Anyone travelling by boat from Mahé to Praslin, which is located around 37 km north-east of the main island, will notice a towering hilly landmass from the sea, which appears to be bright green and rises up on the horizon. Passing by the island's southern coast, you will come to a wide, natural bay, where Lazare Picault, who discovered the island in 1744, had anchored his ship before going on to explore Mahé. He immediately named Praslin the "Ile des Palmes", not knowing at the time that he had just come across the Coco de Mer Palm, one of the rarest and most unusual plants in the world.
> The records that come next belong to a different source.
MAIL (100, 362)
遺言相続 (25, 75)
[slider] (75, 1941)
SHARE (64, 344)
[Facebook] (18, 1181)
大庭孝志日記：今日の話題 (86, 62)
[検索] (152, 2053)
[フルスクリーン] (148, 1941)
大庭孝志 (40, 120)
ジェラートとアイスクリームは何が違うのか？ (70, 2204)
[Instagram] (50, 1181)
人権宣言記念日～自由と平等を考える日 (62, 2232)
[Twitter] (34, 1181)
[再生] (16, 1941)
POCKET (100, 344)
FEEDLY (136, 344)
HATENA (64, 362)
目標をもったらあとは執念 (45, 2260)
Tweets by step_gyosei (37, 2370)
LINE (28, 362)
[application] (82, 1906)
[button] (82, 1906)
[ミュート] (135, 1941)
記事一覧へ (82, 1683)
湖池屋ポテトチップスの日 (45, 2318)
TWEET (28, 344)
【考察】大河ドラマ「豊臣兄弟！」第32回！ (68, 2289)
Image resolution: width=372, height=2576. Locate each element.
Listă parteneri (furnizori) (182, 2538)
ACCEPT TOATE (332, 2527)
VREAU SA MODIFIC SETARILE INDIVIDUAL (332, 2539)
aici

In terms of population and physical size, Praslin is the second-largest island in the Seychelles with around 8,000 permanent residents. Mahé, by comparison, is the most heavily-populated with around 77,000 inhabitants. Offering the second-highest amount of holiday accommodation in the Seychelles as well, Praslin welcomes tourists from around the world, who come here to enjoy the unique vegetation, the beautiful beaches, and the crystal-clear water that surrounds the island. Politically, Praslin is divided into two districts: Grand Anse and Baie Sainte Anne. P>
The usual way to reach Praslin is by means of a propeller aircraft from Mahé, which only takes a fifteen minutes. The islanders, besides tourism, make a living from agriculture and fishing. Praslin is thankfully not particularly crowded, and has managed to retain its charm, ensuring that anyone who loves peace and nature will certainly want to come here during their stay. There are many views to enjoy, especially during a hike or tour, which will take your breath away. These include fine, sandy beaches with crystal-clear water, dense jungles, palm trees, takamaka trees, waterfalls, and much more. Compared to Mahé, the island consists more of rolling hills than towering mountains, with Praslin's maximum elevation, the Fond Azore, reaching just 367 metres. This however has the added bonus that it does not rain as much on Praslin as it does on Mahé.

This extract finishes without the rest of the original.